Heroes and bullies

Rush Limbaugh on Wednesday morning unleashed a rant ranging from
excoriation to ridicule on the subject of President Obama taking time
today, while Japan burns and Libya suffers, to discuss with ESPN’s Doris
Burke his NCAA basketball bracket picks.

The usual Limbaugh, I thought, clever but unfair, and yet … It
reminded me of something that has been bugging me lately. Why is Barack
Obama so silent on events that are wracking the world? (He did suggest
while talking to Burke that people go to USAid.gov for a list of charities providing help to the Japanese people.)

The question crystallized for me last Thursday when he and Michelle hosted the White House Conference on Bullying Prevention. School bullying is a serious subject, and, as a mother of three, I made more than my share of calls to teachers, parents and administrators imploring them to make the bullying stop. And it was, as always, interesting to hear the president mention the teasing he took because of his big ears and to hear the first lady talk about their daughter Sasha.

But there could not have been a worse time to stage this East Room gathering of 150 — not when the world’s ranking bully, Moammar Gadhafi, is getting his way in Libya, most recently celebrating as his forces retook Ajdabiya, bombed by Gadhafi’s air force, bombarded by his missiles, heavy artillery and tanks, leaving the city in a bloody ruin.

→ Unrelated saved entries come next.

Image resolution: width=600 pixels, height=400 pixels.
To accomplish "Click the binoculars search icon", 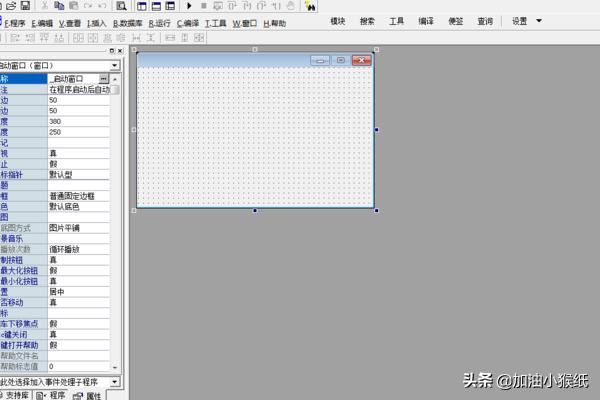I will pyautogui.click(x=283, y=6).
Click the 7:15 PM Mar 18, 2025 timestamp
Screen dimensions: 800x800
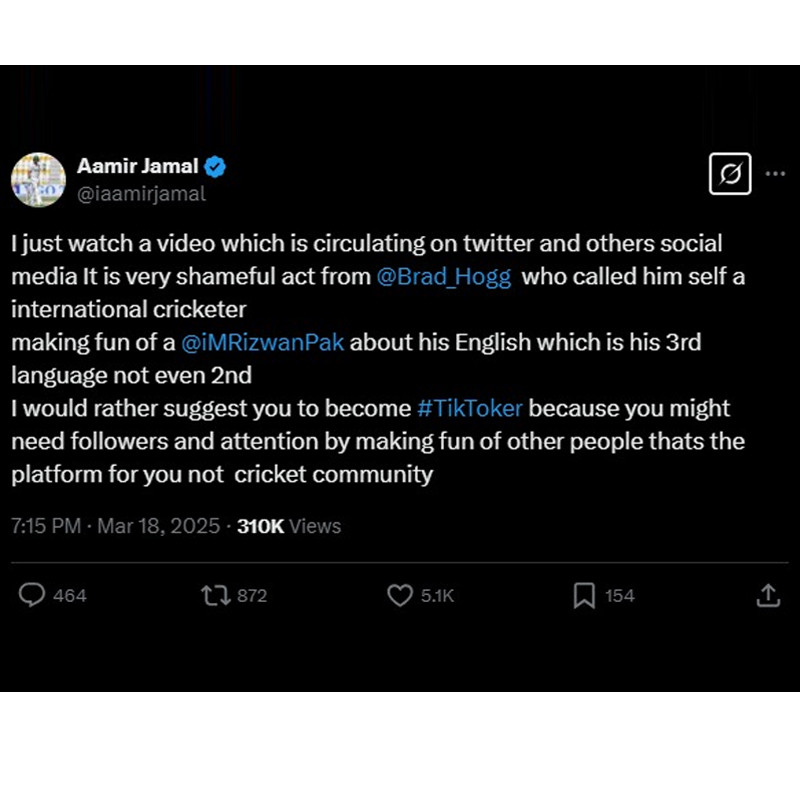tap(116, 526)
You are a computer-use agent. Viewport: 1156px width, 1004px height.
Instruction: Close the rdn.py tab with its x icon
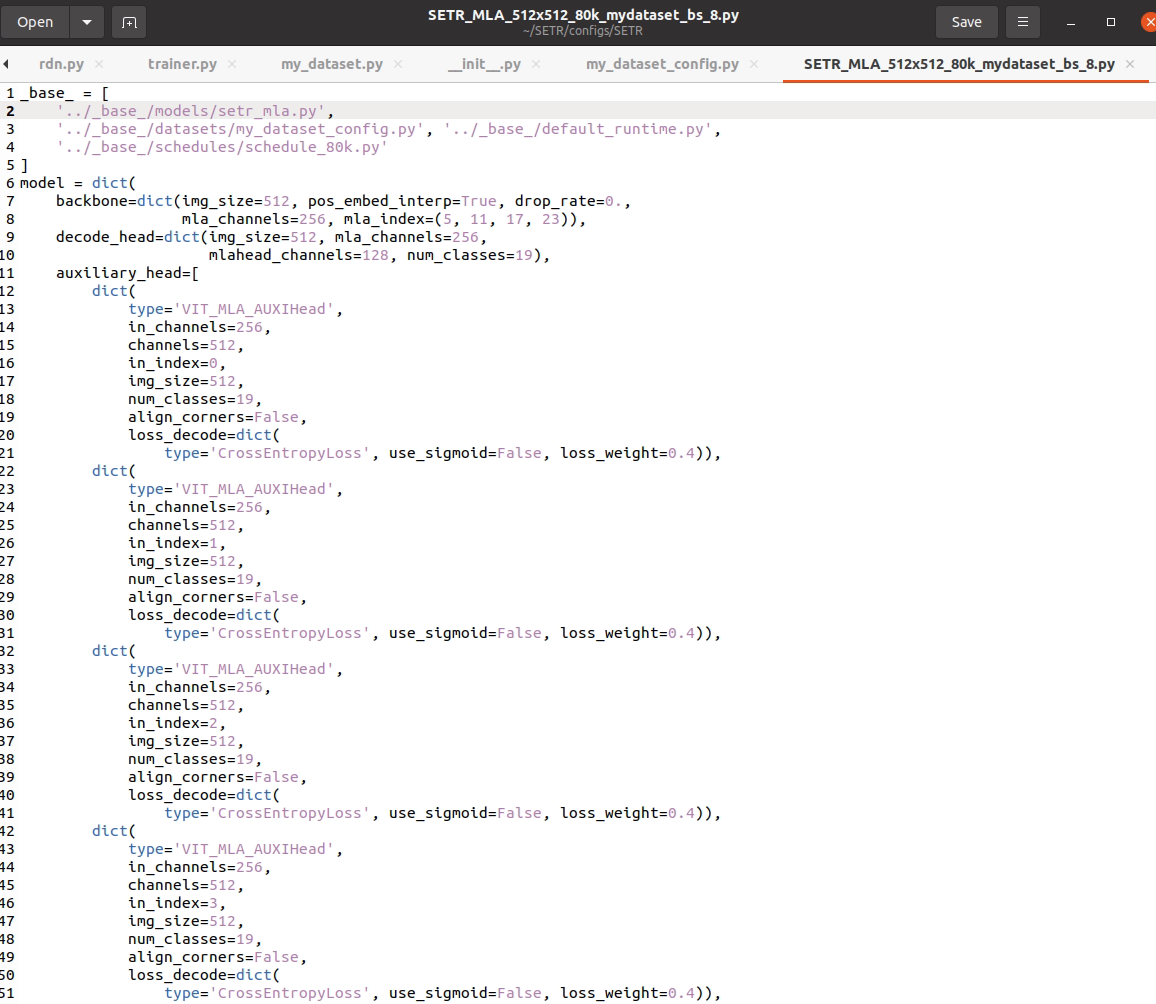tap(98, 63)
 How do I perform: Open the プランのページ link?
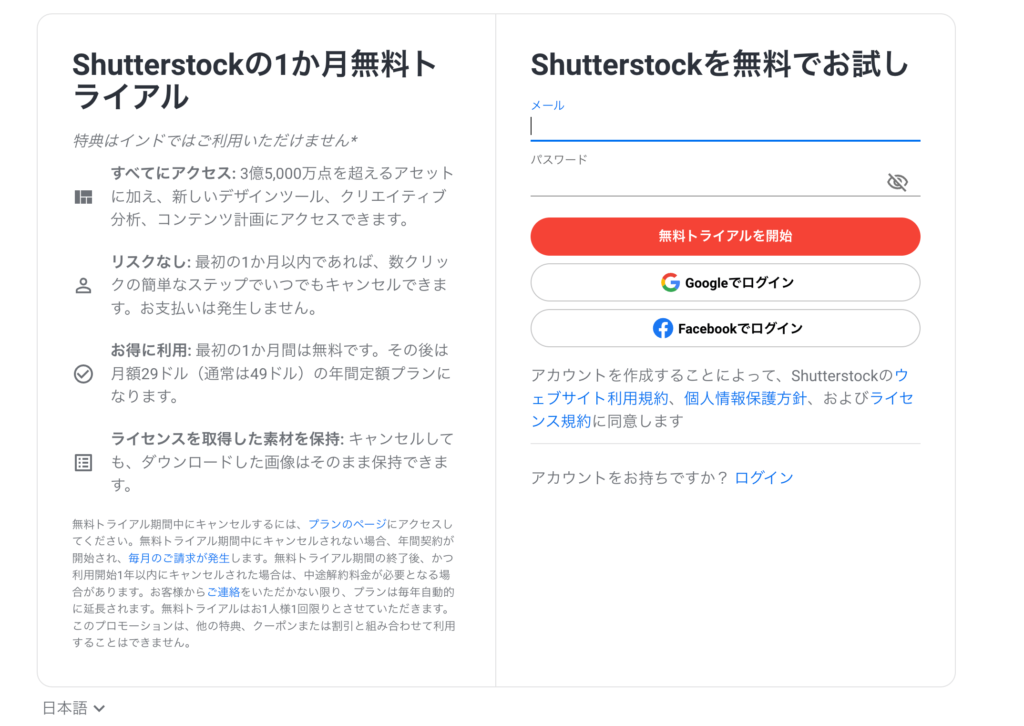(x=347, y=524)
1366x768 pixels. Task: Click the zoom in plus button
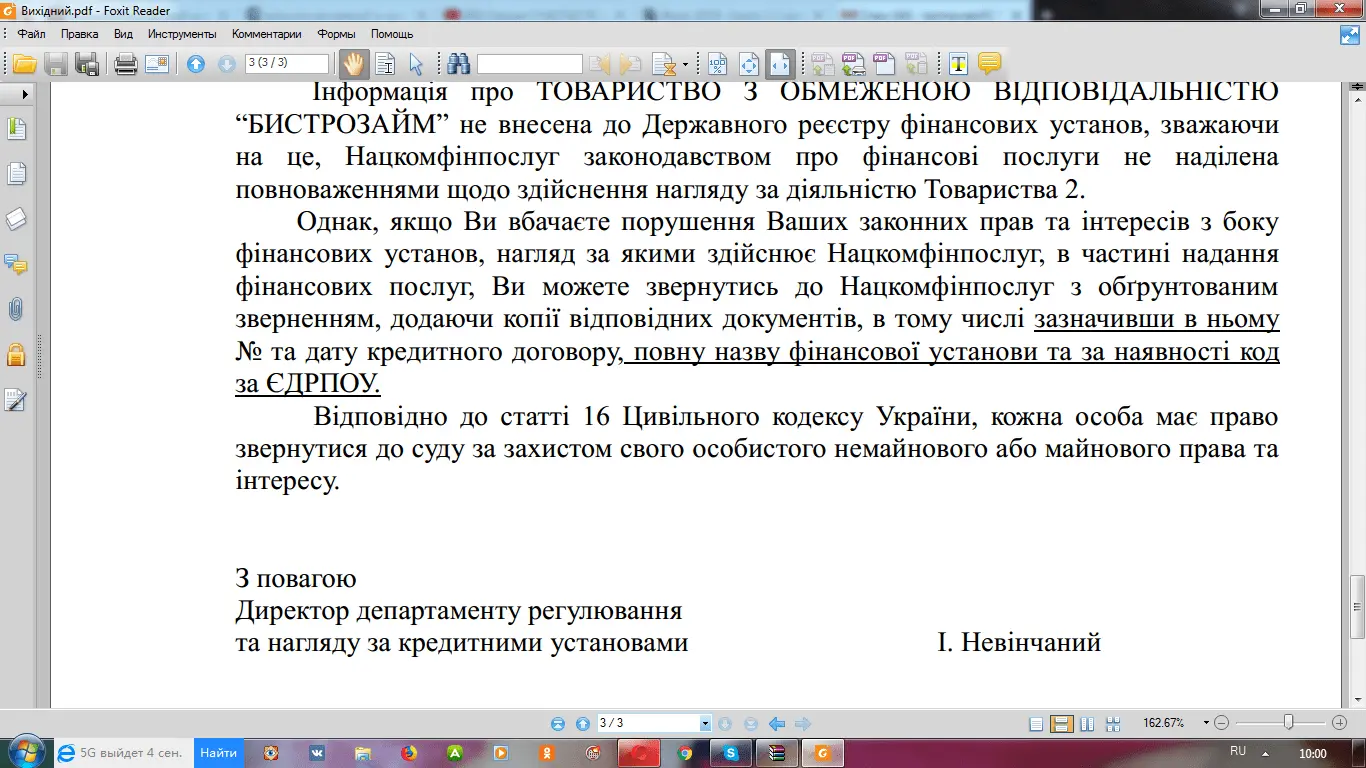pyautogui.click(x=1339, y=722)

Am I arguing that Obama — pressed by the Arab League to impose a no-fly zone in Libya, and urged by allies such as France’s Nicolas Sarkozy and Britain’s David Cameron to join them in such a move — should be taking the lead in organizing that military move? Not necessarily, and it may be too late for a no-fly zone anyway, but he ought to give more evidence that focusing on the horrors of Gadhafi’s brutal crackdown is at the top of his to-do list.

To borrow a word from Limbaugh’s lexicon, ditto Japan. Is he waiting to see if heightened levels of radiation hit America’s West Coast?

“Last Defense at Troubled Reactors: 50 Japanese Workers” was the headline of a New York Times story. “A small crew of technicians, braving radiation and fire, became the only people remaining at the Fukushima Daiichi Nuclear Power Station on Tuesday — and perhaps Japan’s last chance of preventing a broader nuclear catastrophe.”

Those men — the Times called them “the faceless 50” — should get the Nobel Peace Prize, I thought. Then a few minutes later came a news alert from The Washington Post that the workers, who have likely been exposed to dangerous and perhaps deadly radiation while pumping seawater on radioactive material, had been evacuated; staying was just too risky. As of the last news alert, they’re back. Exiting and then re-entering: that’s one definition of hell — and heroism.